Thursday, February 10, 2011

THEY DESERVED TO BE FIRED

There are jokes about the president that are in good taste and those that are in bad taste. When you use your employer’s computer for personal business or when you forward bad jokes to your co-workers, you are misusing your employer’s property, thereby placing jeopardizing your job security. What you do at home is your business, but what you do at work is your employer’s business.

These two jerks deserved to be fired. Not only was their Obama joke in bad taste, but it was racially offensive to boot.

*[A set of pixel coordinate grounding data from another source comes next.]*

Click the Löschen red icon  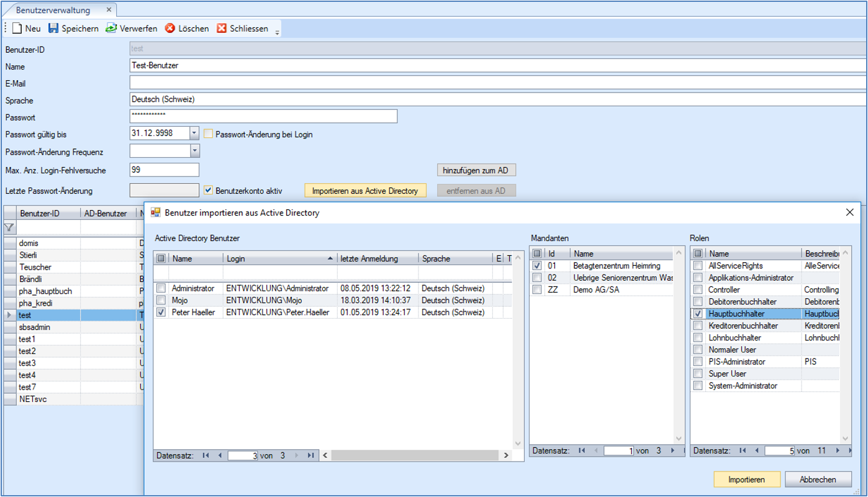170,29
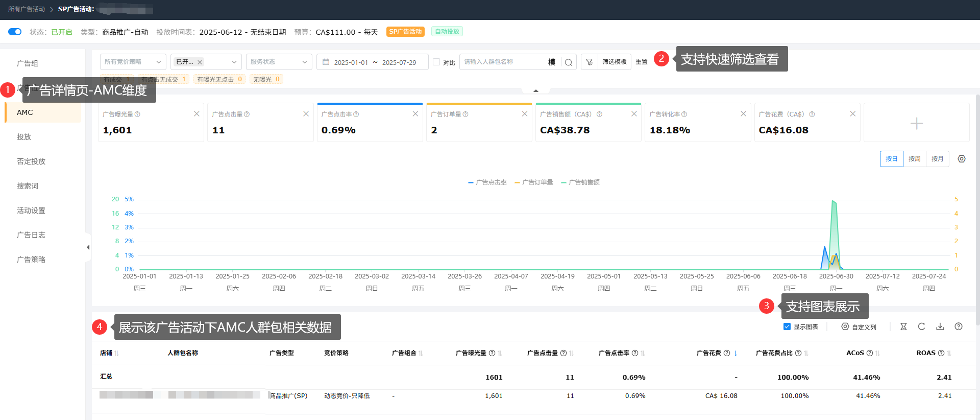
Task: Click the funnel filter icon
Action: point(590,62)
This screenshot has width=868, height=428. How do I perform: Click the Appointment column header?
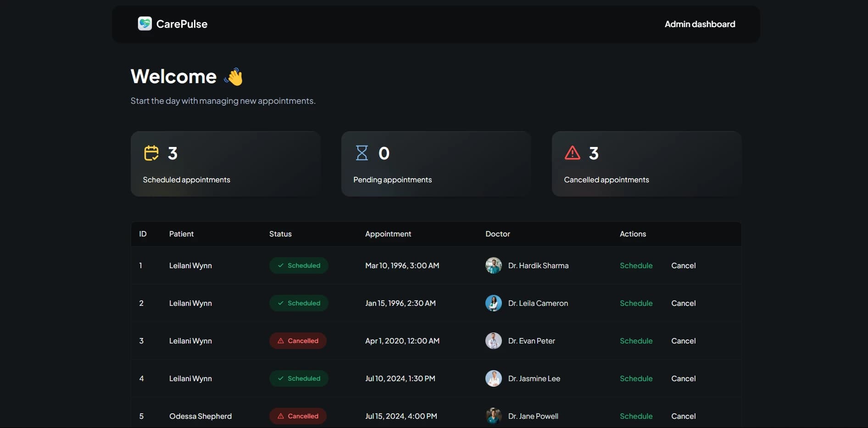tap(388, 234)
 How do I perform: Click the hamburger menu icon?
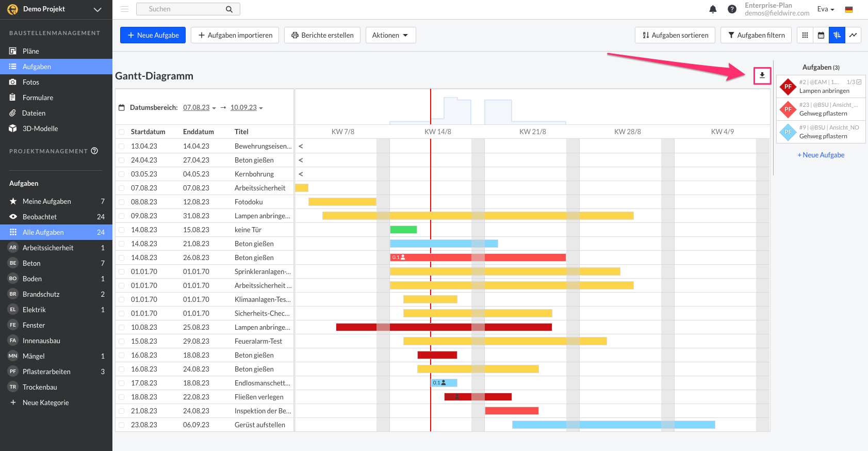124,9
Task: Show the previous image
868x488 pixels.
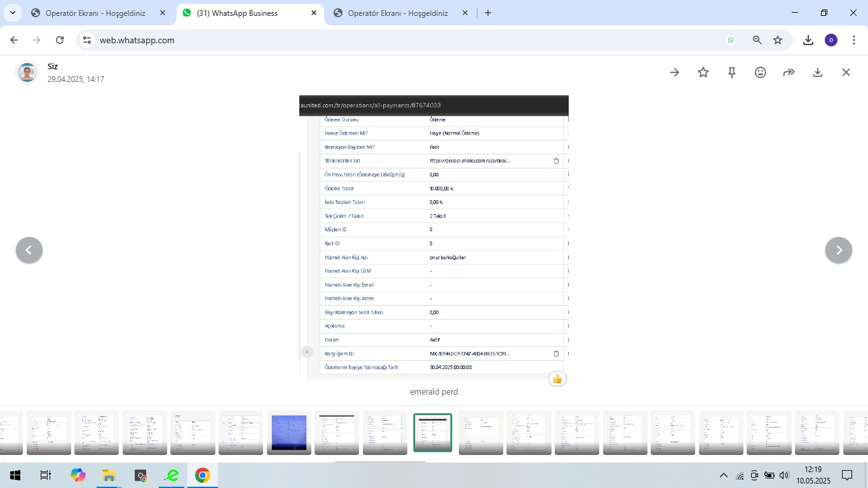Action: click(x=29, y=250)
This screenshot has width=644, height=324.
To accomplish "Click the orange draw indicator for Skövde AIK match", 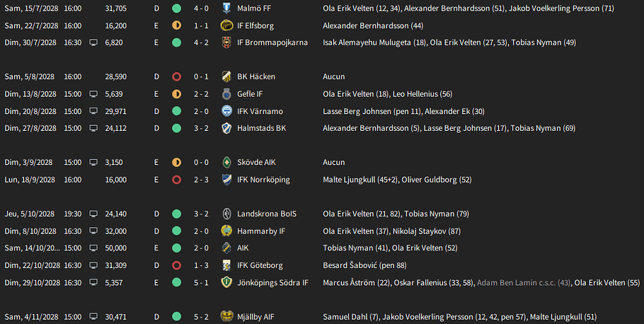I will pyautogui.click(x=177, y=162).
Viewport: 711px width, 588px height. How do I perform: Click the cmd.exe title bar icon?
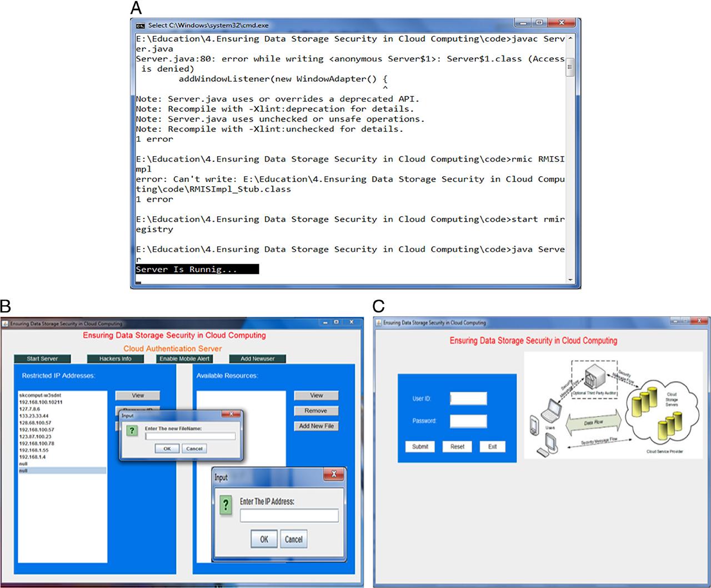(x=141, y=25)
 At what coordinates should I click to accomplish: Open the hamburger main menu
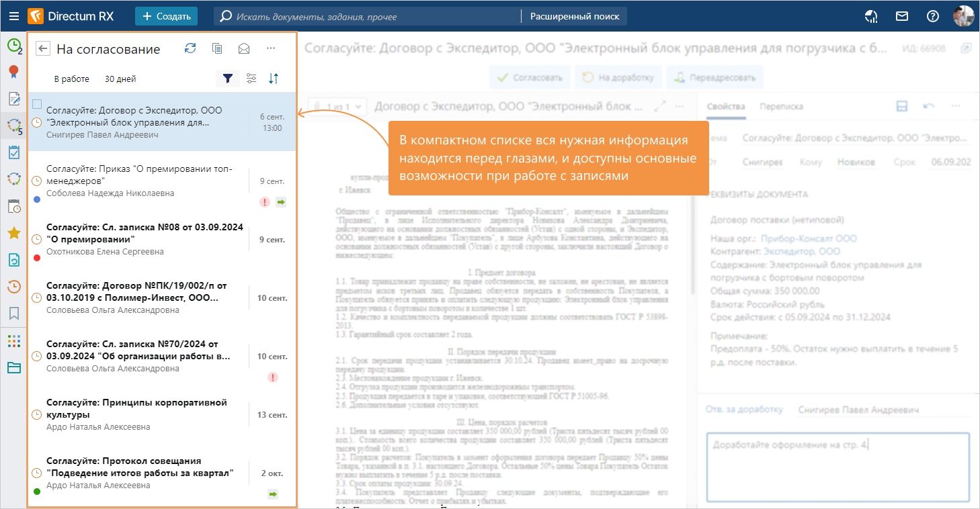click(13, 16)
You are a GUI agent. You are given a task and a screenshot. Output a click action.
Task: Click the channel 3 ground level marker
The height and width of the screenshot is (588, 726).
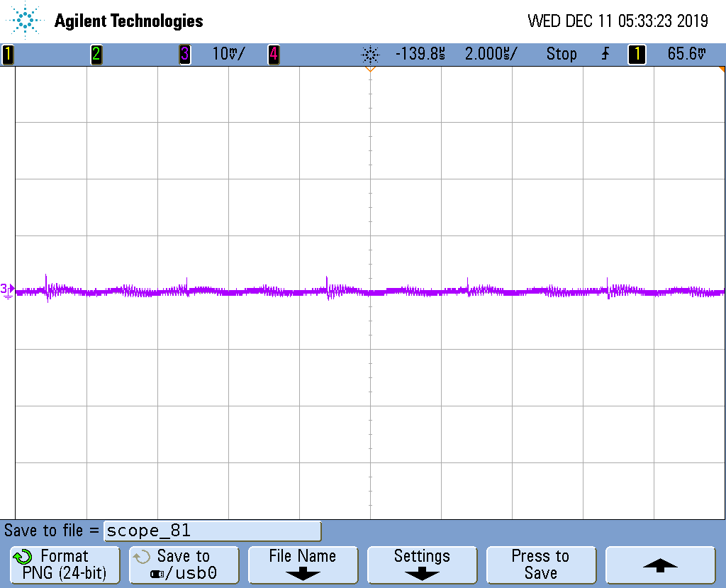pos(7,289)

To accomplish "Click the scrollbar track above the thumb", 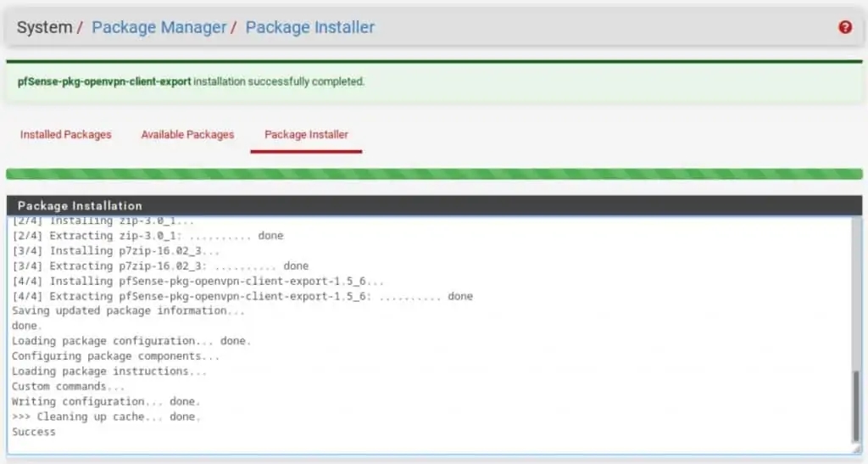I will pos(856,288).
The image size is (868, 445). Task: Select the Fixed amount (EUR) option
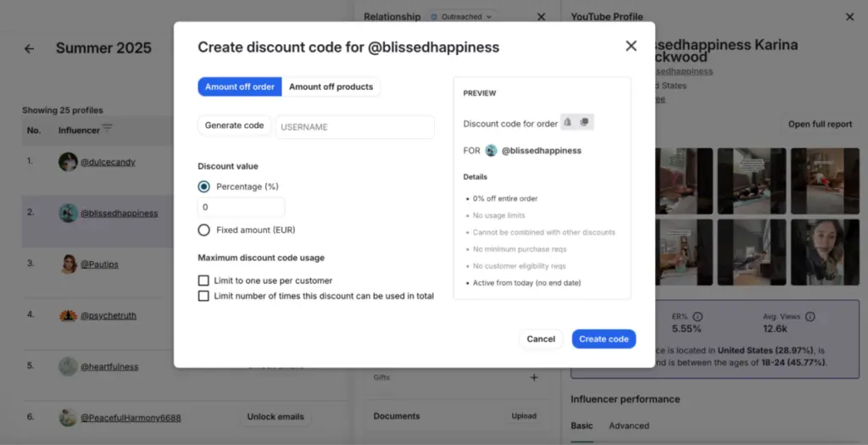(x=203, y=230)
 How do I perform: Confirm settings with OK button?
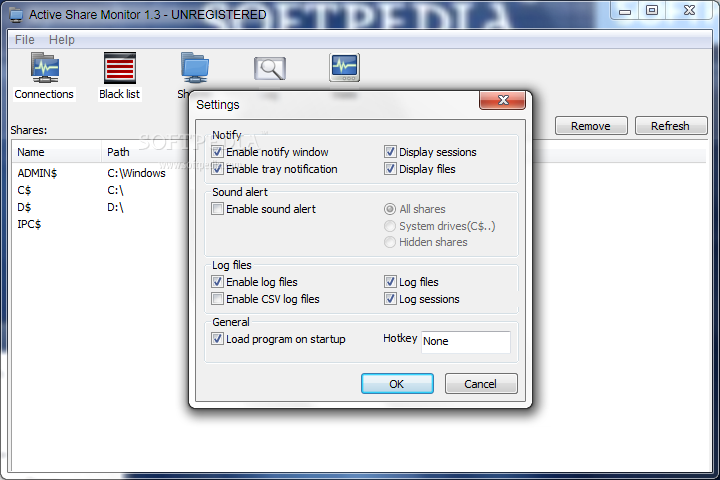pos(397,384)
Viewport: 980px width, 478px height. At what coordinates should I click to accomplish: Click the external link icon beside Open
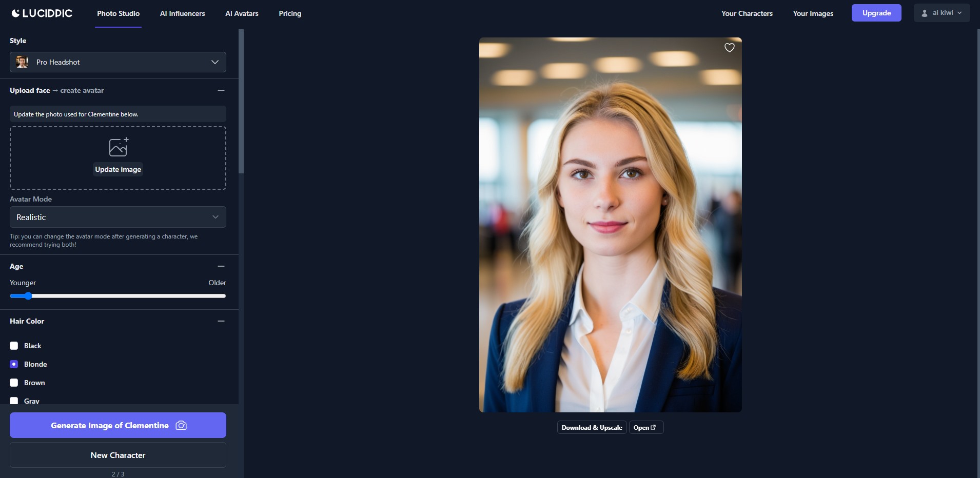point(653,427)
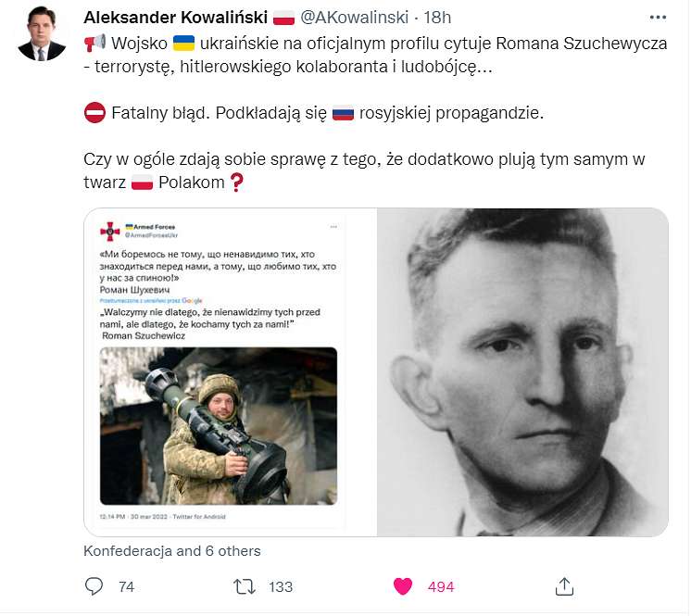Image resolution: width=691 pixels, height=616 pixels.
Task: Click the Konfederacja and 6 others tag
Action: point(172,552)
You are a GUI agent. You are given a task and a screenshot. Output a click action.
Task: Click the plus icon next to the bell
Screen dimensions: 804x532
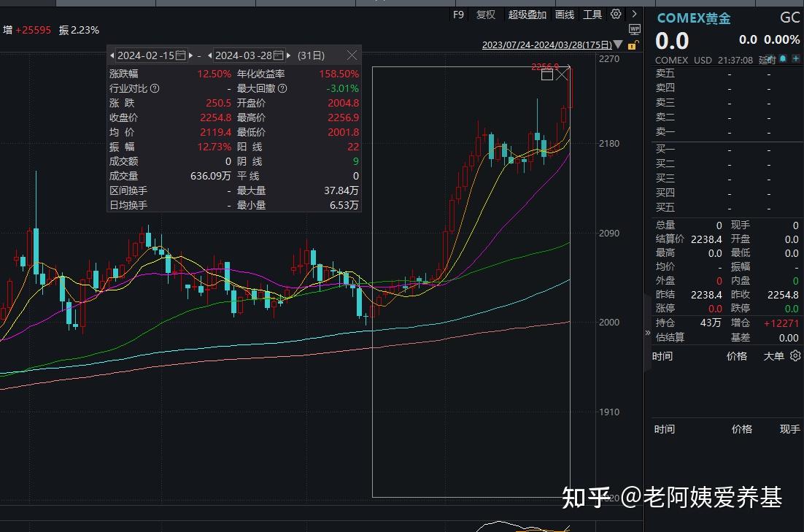797,60
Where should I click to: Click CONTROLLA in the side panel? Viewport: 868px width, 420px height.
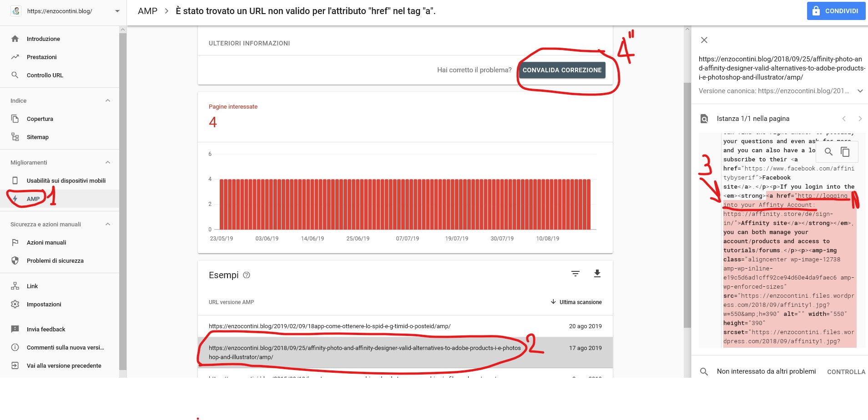point(846,372)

WORKERS SUE COMPANY THAT FIRED THEM OVER EMAIL THAT COMPARED BARACK OBAMA TO A ‘TAR BALL’

Mail Online
February 9, 2011

Two workers who were fired over an email that compared US president Barack Obama to a 'tar ball' have taken legal action against the employers.

Deborah Bonanno and James Sprung received the email and forwarded it to co-workers after the BP Gulf of Mexico Oil Spills last Summer.

The email showed a picture of Barack Obama walking along the beach under the headline 'Another tar ball washed up on the shore.'

Obama had been visiting the beach to inspect damage cause by the oil disaster. During part of the trip he inspected balls of tar in the sand.

The two employees were fired from Centers for Rehab in Pittsbugh after they had forwarded it to their co-workers.

But Bonanno and Sprung have now filed lawsuits against Centers for Rehab, part of health firm UPMC, claiming they should not have been sacked.

The company said the e-mail was inappropriate, but the employees said they were just expressing their political views and were wrongfully fired, according to WTAE news in Pittsburg.

In a memo, a Centers for Rehab Services official called it 'an inappropriate e-mail that contained political and discriminatory content.'

The lawsuit said the e-mail led the company to fire Deborah Bonanno and James Sprung who received the e-mail and forwarded it to co-workers.

In court papers, an attorney for Bonanno and Sprung said: 'The motivation behind CRS' termination was to stifle (the employees') freedom of expression on a matter of public concern.'

Vic Walczak, the ACLU's legal director in Pennsylvania, said employees have 'very few' rights to sound off at work.

Walczak said he had not seen the lawsuits, but he said the Constitutional right to free speech does not apply when someone uses a workplace computer.

'They can say, 'We don't want any political discussion, we don't want any religious discussion, we don't want any discussion of Democrats, you're free to talk about Republicans.

'Again, while you couldn't do that if you were the government, when you're a private employer, you call the shots.'


Walczak said that companies also have the right to control some personal behaviour outside the workplace.

A spokeswoman for UPMC, which is affiliated with Centers for Rehab Services, did not comment on the lawsuit but said that UPMC has a long-standing zero-tolerance policy for e-mails that are racially, sexually or otherwise offensive.